The large white raptors have descended on the Great Lakes region and northeastern U.S. in huge numbers in recent weeks, hanging out at airports, in farm fields, on light poles and along beaches, to the delight of bird lovers.
But for researchers, this winter's mass migration of the owls from their breeding grounds above the Arctic Circle is serious business. It's a chance to trap and fit some of the visitors with transmitters to help track them around the globe and study a long-misunderstood species whose numbers likely are far fewer than previously thought, researchers say.
"There is still a lot that we don't know about them ... but we aim to answer the questions in the next few years," said Canadian biologist Jean-Francois Therrien, a senior researcher at Hawk Mountain Sanctuary in Pennsylvania.
The solar-powered transmitters can last for years, collecting information such as latitude, longitude, flight speed and air temperature that is downloaded to a server when the birds fly into range of a cell tower.
The use of transmitters, which intensified during the last North American mass migration in winter 2013-2014, already has yielded big surprises.
Instead of 300,000 snowy owls worldwide, as long believed, researchers say the population likely is closer to 30,000 or fewer. The previous estimate was based on how many might be able to breed in a given area.
That calculation was made assuming snowy owls acted like other birds, favoring fixed nesting and wintering sites. But researchers discovered the owls are nomads, often nesting or wintering thousands of miles from previous locations.
The miscalculation doesn't necessarily mean snowy owls, which can grow to about 2 feet long with 5-foot wingspans, are in decline. Scientists simply don't know because they never had an accurate starting point.
This month, snowy owls were listed as vulnerable -- one step away from endangered -- by the International Union for Conservation of Nature. They're protected in the U.S. under the Migratory Bird Act.

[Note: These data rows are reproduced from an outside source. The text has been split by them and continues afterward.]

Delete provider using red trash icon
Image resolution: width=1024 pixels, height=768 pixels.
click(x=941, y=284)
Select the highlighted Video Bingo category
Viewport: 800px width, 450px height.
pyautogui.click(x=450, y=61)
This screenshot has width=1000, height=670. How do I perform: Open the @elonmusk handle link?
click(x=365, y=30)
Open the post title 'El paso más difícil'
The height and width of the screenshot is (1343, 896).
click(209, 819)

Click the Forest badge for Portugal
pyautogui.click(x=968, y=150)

This year's mass migration is a bit of good news. Researchers once thought these so-called "irruptions" signaled a lack of prey in the Arctic, but now believe the opposite: Breeding owls feed on lemmings, a rodent that lives under Arctic snowpack. More lemmings means the owl population explodes -- and more birds than usual will winter in places people can see them.
But researchers worry that climate change will affect the owl population because lemmings are exceptionally sensitive to even small temperature changes.

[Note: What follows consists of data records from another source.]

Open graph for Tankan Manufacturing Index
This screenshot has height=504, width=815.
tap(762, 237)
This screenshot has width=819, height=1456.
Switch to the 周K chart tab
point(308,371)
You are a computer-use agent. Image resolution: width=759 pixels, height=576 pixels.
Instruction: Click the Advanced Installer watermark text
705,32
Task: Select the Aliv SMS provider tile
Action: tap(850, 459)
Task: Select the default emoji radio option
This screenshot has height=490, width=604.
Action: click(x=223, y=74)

Lemmings "depend on deep, fluffy, thick layers of insulating snow" to breed successfully, said Scott Weidensaul, director at Project SNOWstorm, an owl-tracking group whose volunteers have put transmitters on more than 50 snowy owls in the past four years .

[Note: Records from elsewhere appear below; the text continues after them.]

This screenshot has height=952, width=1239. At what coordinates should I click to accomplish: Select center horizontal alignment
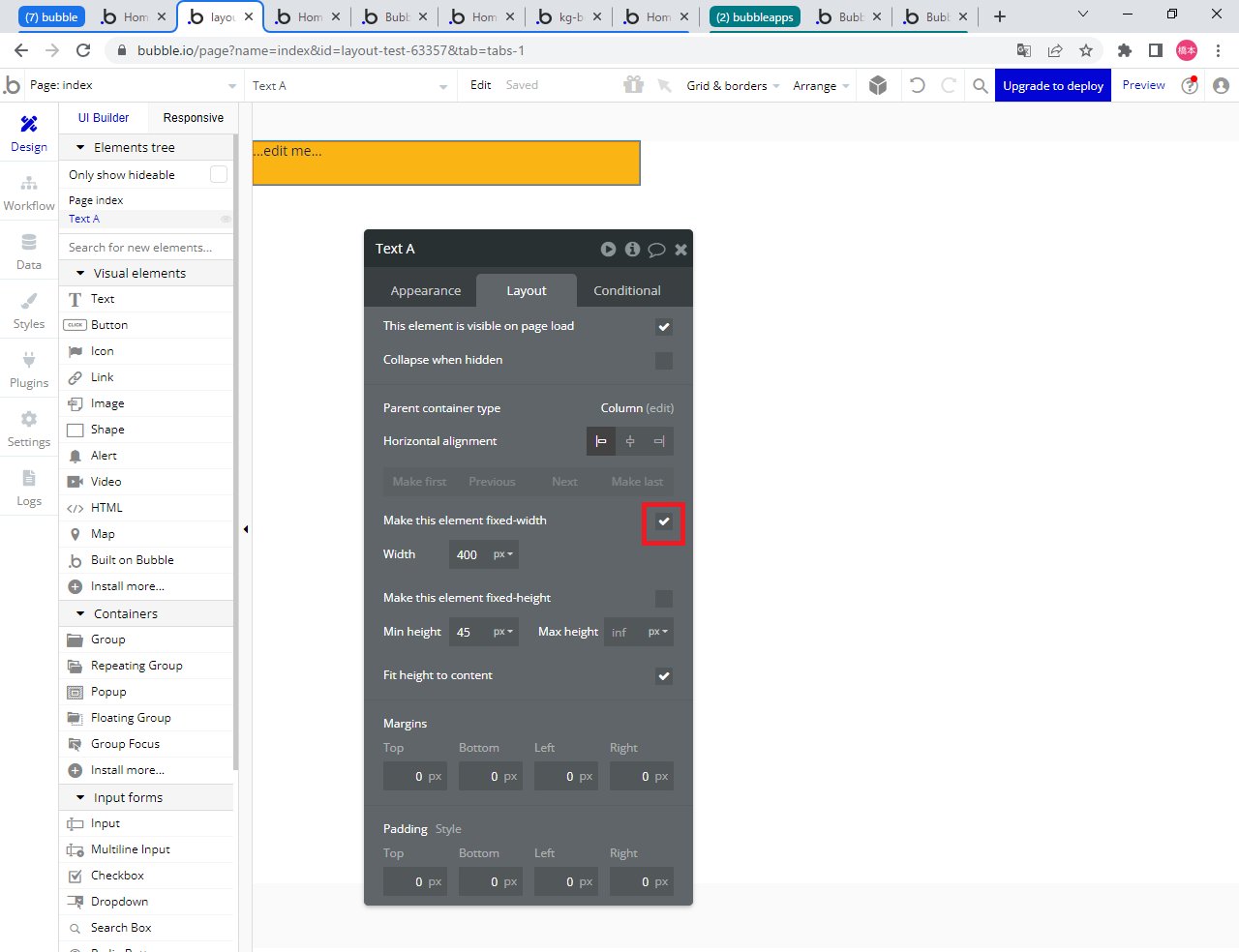pos(630,441)
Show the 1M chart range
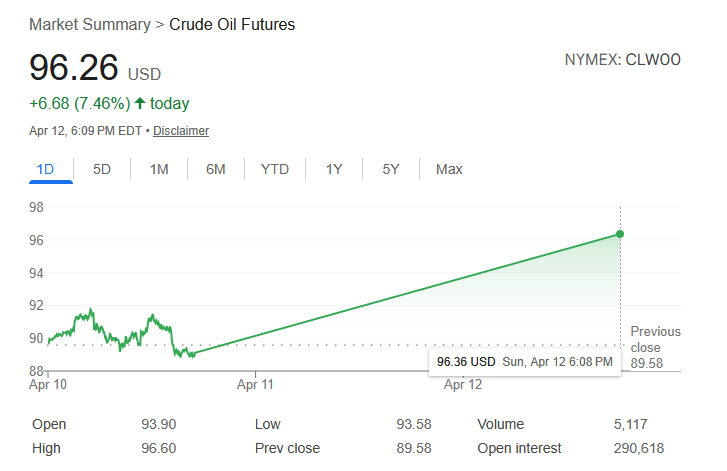This screenshot has height=471, width=727. 159,169
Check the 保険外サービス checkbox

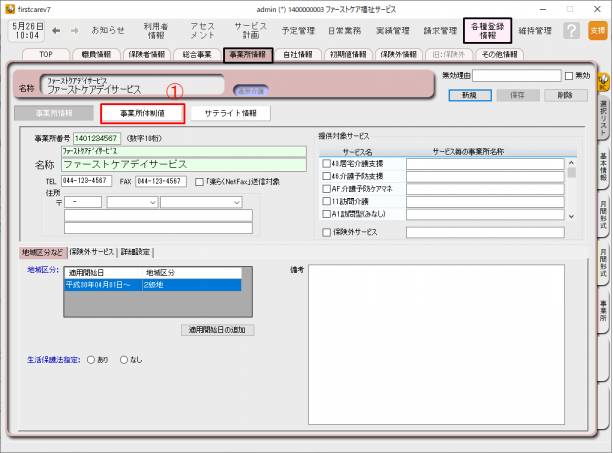[x=326, y=232]
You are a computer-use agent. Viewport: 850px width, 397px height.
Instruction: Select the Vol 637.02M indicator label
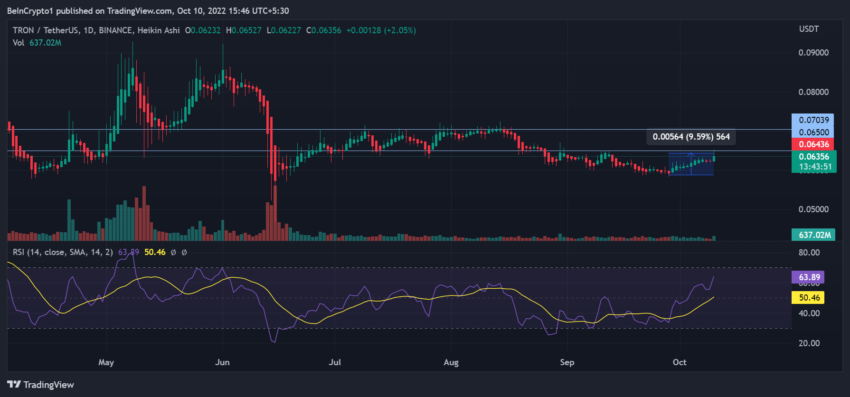pyautogui.click(x=37, y=42)

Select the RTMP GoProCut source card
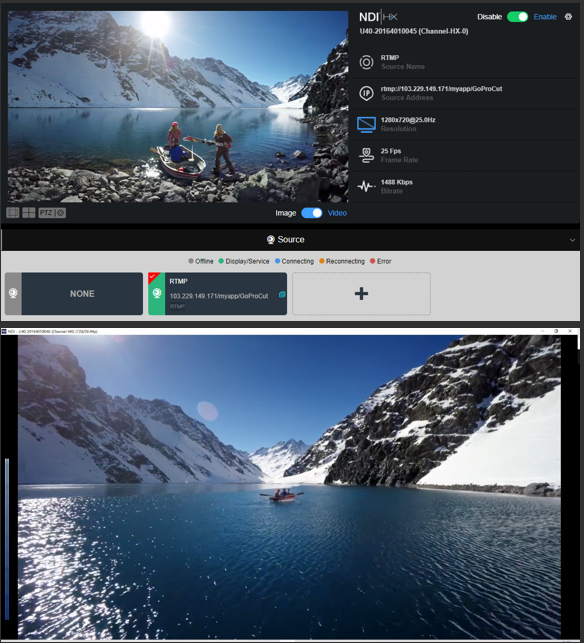[x=217, y=294]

The snowy owl population collapsed in Norway and Sweden in the mid-1990s, all but vanishing there for almost two decades before reappearing at lower numbers, experts said. In Greenland, where the population collapsed in the late 1990s, researchers found a few nests in 2011 and 2012 after six years with no recorded nests, but owls didn't come back in 2016 or 2017, when lemmings should have been peaking.
The National Oceanic and Atmospheric Administration reported this month that the far northern Arctic is warming twice as fast as the rest of the globe.
But it's tough to assess lemming population trends in remote areas. Although researchers hope to enlist native villagers to help, it's mostly up to owls with transmitters for now.
Snowy owls somehow seem to find lemmings even if they are thousands of miles from where their population last peaked, Therrien said.
"They look around the Arctic," he said. "The movement is amazing to watch on a map: There are no straight lines. They're zigzagging."
Norman Smith, a snowy owl expert with Mass Audubon in Massachusetts, said he's heartened that many independent researchers worldwide joined forces to share information on snowy owls.
"It's amazing what we've learned, but we need a bigger database of birds," said Smith, who has been trapping owls at Boston's Logan International Airport for more than 35 years and fits them with a leg band or transmitter before letting them go. He put a satellite tracker on an owl for the first time in 2000, proving that they could make it back to the Arctic.
Last week, Smith released a young female on a barrier beach along the Atlantic Ocean. It flew south, then circled back and flew overhead. As he drove over a bridge to the mainland, the owl was sitting on a post, surveying its new winter home.